### What the exercise asks:
Transcribe the lines below word for word, from the line containing "Given: Open Start update settings gear" through the line containing "Action: pos(809,727)", including both of those lines. Leave the pictures out of your copy.

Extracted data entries
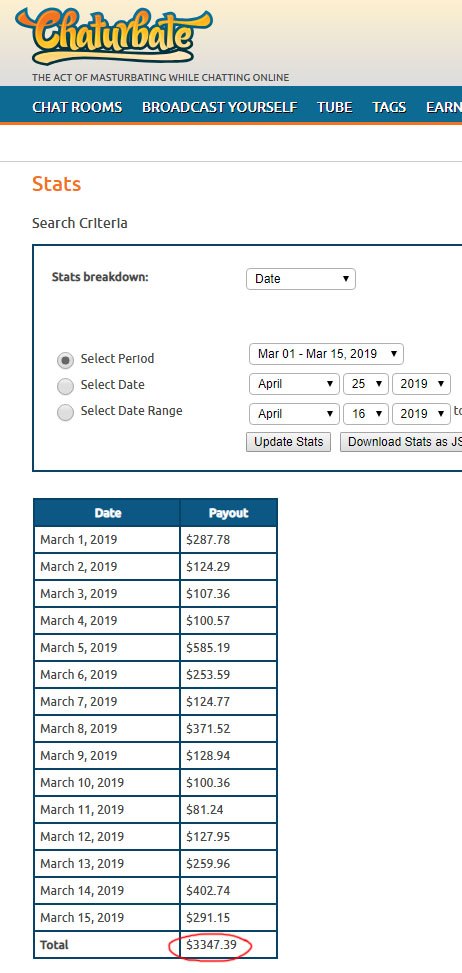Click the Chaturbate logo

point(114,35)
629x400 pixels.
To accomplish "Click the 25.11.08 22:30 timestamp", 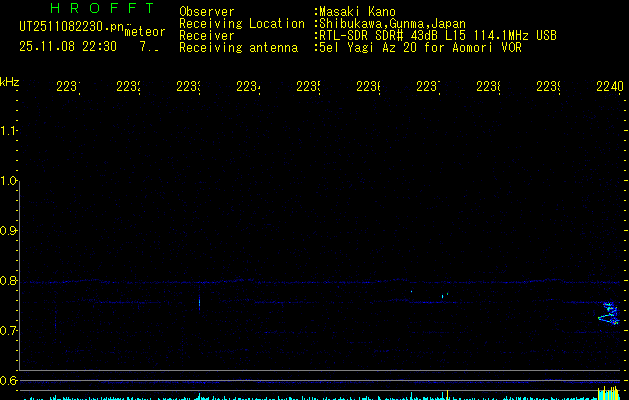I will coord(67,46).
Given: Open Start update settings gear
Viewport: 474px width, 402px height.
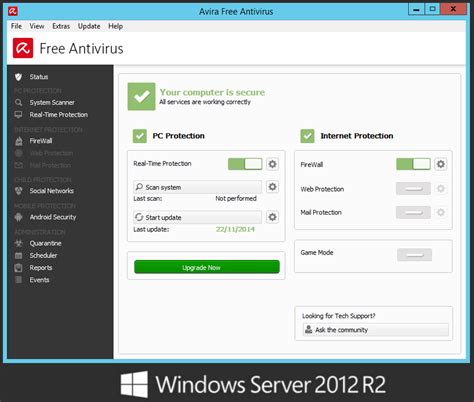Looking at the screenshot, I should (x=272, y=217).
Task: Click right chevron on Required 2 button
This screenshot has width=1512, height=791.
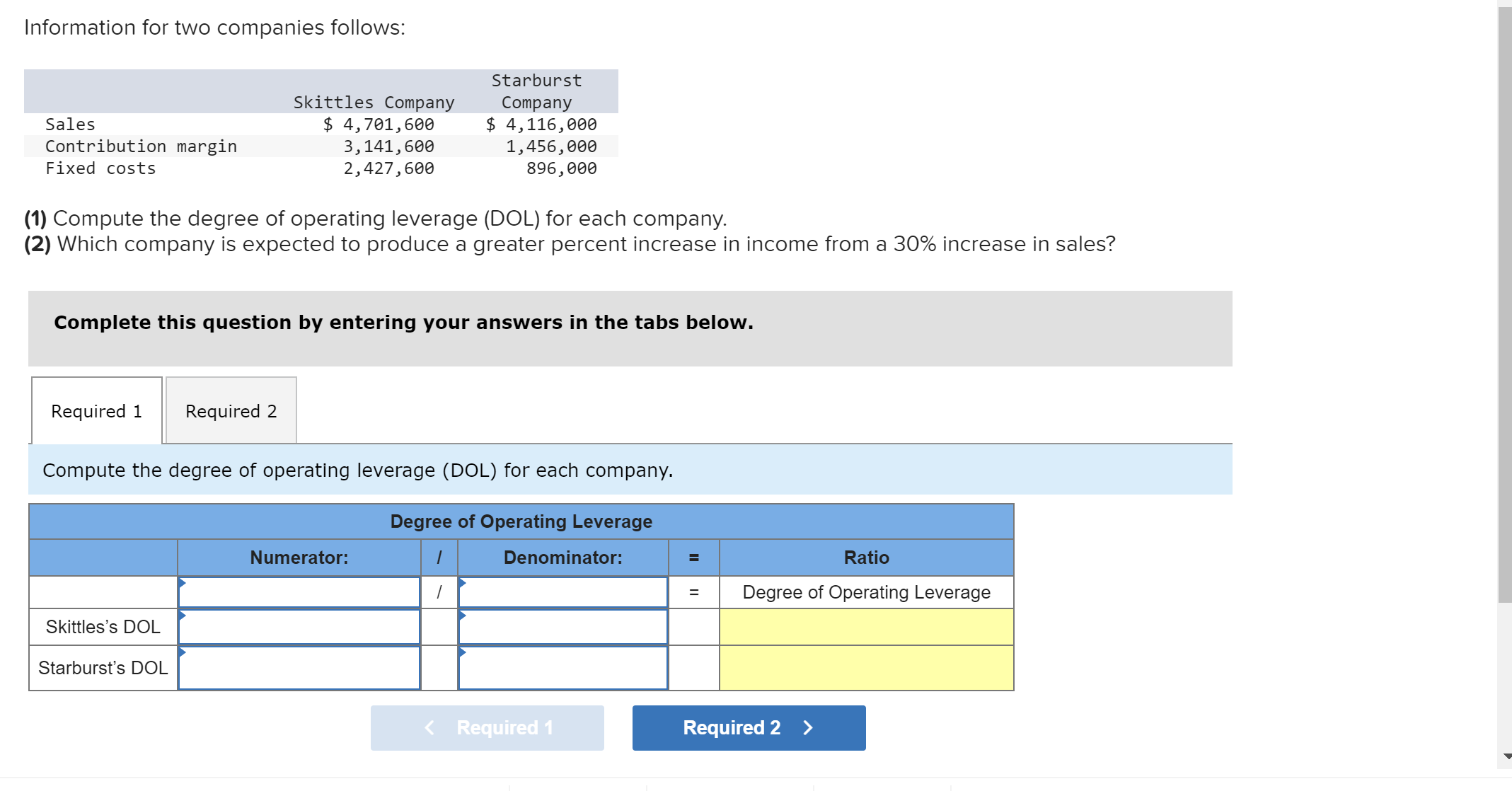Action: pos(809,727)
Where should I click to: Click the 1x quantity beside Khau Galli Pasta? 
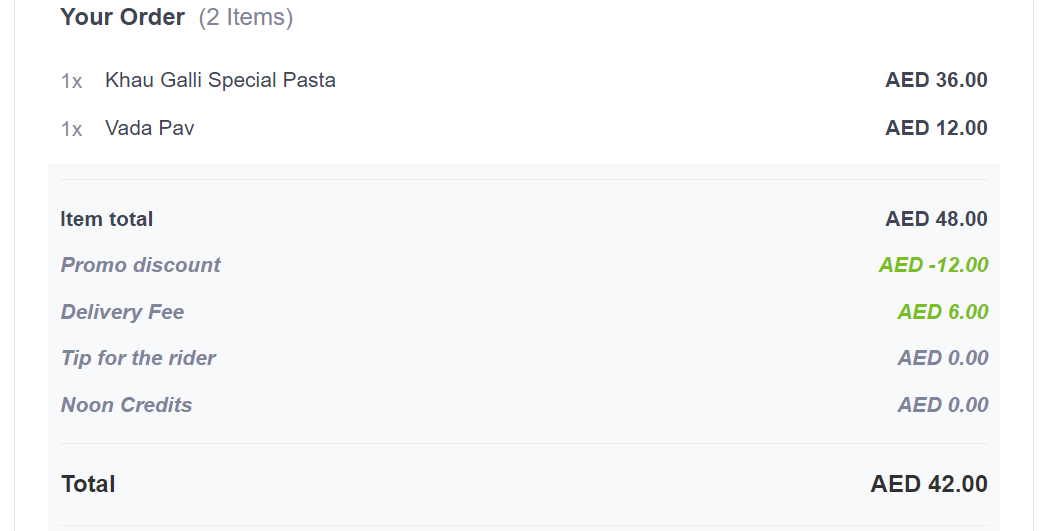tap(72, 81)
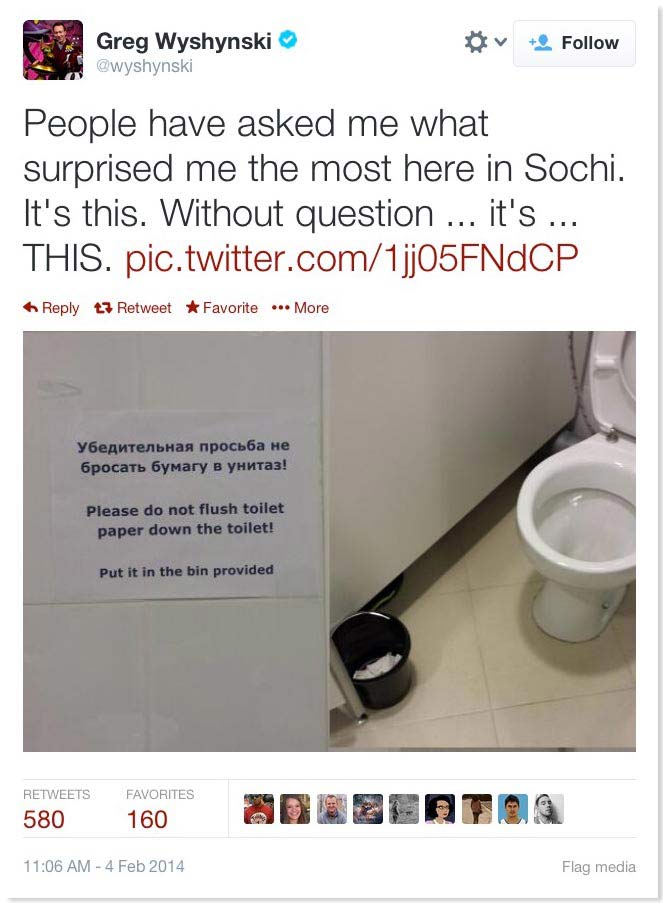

### Output of the task:
Given: Open Start update settings gear
Viewport: 474px width, 402px height.
Looking at the screenshot, I should (x=272, y=217).
Task: Click right chevron on Required 2 button
This screenshot has width=1512, height=791.
Action: pos(809,727)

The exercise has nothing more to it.